**TO BE DONE**.
Copy out these records word for word, leaving out the pictures.

Records for locating displayed items
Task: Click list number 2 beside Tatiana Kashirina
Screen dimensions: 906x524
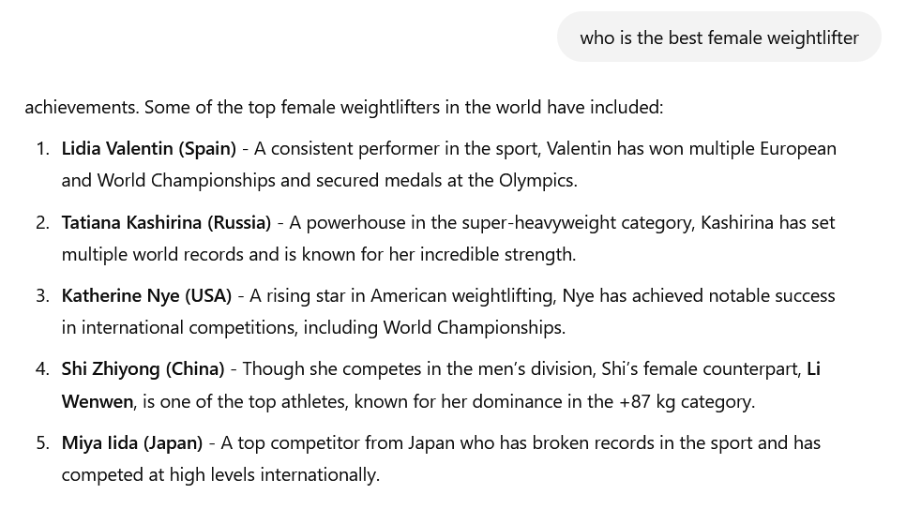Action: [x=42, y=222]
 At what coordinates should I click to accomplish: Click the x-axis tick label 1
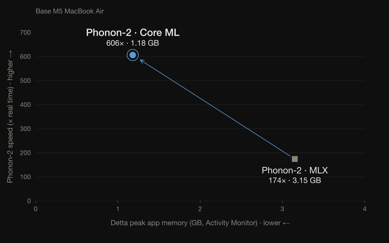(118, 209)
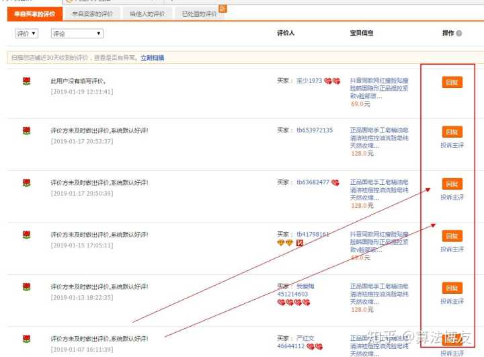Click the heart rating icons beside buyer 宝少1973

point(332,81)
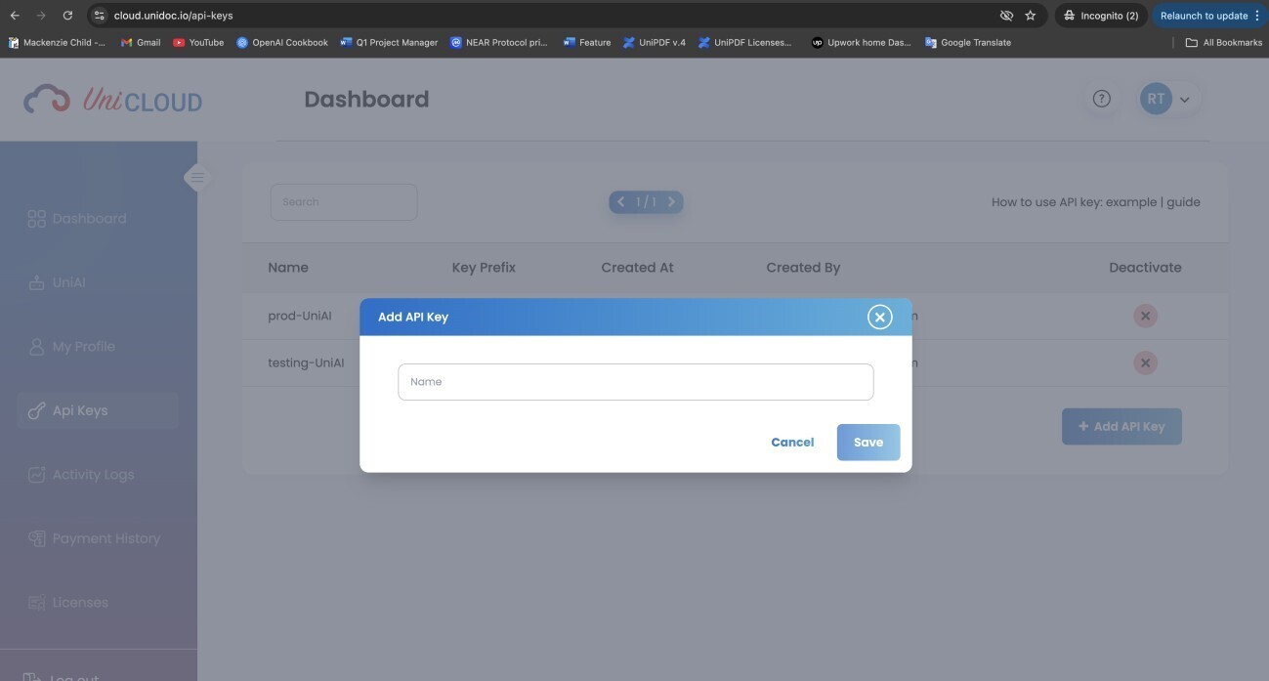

**ANSWER**.
Task: Click list number 2 beside Tatiana Kashirina
Screen dimensions: 906x524
Action: [x=42, y=222]
 At what coordinates should I click to accomplish: Click the x-axis tick label 1
(118, 209)
Click the heart rating icons beside buyer 宝少1973

point(332,81)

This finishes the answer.